- TASK REQUIREMENTS -
Quote exactly and only this range of lines in the data below: the line that holds "Task: Open notifications via the bell icon" to the line that holds "This screenshot has width=1000, height=589.", both included.

- Records excerpted from a collection -
■ ■ ■

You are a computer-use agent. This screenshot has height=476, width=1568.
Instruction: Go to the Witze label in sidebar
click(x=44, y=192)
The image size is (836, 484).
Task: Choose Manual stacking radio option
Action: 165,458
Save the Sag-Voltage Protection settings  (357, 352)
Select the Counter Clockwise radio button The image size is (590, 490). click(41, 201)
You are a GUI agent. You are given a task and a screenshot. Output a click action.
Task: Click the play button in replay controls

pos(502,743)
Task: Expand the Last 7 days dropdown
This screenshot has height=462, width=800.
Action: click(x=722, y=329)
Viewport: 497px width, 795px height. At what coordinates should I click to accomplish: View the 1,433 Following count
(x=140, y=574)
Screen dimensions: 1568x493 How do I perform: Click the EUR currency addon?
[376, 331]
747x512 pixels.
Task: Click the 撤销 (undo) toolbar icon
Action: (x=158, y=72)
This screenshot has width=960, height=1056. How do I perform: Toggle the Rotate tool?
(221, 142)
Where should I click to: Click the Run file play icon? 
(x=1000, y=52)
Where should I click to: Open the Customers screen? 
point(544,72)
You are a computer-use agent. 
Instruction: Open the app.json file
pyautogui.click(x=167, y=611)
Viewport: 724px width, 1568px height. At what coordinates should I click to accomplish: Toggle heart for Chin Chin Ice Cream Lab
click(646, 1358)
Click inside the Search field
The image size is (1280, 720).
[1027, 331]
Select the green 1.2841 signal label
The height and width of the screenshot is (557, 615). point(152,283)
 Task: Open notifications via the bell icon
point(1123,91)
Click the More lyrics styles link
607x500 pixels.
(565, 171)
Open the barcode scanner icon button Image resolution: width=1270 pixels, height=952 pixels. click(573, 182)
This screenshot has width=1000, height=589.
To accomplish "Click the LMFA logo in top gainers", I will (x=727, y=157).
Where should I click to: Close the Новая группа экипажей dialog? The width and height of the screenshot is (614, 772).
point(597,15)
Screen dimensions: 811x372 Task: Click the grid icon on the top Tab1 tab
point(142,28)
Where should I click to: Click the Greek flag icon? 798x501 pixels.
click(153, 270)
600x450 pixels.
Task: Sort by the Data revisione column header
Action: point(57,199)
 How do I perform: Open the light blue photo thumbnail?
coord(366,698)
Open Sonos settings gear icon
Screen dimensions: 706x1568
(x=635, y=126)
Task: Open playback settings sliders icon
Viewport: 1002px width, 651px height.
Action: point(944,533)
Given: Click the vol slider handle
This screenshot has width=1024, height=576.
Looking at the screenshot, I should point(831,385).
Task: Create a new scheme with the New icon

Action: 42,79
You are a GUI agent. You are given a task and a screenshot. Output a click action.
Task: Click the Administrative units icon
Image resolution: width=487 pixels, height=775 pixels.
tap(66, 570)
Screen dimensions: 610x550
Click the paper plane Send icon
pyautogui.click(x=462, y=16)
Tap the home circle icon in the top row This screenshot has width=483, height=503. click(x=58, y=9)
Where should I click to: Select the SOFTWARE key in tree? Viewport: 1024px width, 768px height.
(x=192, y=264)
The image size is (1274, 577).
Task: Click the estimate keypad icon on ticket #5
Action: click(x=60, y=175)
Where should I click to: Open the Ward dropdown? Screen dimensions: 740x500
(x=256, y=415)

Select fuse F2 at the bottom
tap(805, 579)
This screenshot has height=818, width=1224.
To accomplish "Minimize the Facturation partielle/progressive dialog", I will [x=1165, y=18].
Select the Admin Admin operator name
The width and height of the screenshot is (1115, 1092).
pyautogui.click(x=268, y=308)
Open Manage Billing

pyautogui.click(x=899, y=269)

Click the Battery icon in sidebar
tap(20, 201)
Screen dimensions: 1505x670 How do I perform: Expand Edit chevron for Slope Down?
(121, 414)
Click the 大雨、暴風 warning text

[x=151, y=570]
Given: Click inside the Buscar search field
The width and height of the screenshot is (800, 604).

■ ■ ■

- WRITTEN SOLUTION -
 Task: Open notifications via the bell icon
point(1123,91)
Click the More lyrics styles link
607x500 pixels.
(565, 171)
Open the barcode scanner icon button Image resolution: width=1270 pixels, height=952 pixels. click(573, 182)
This screenshot has width=1000, height=589.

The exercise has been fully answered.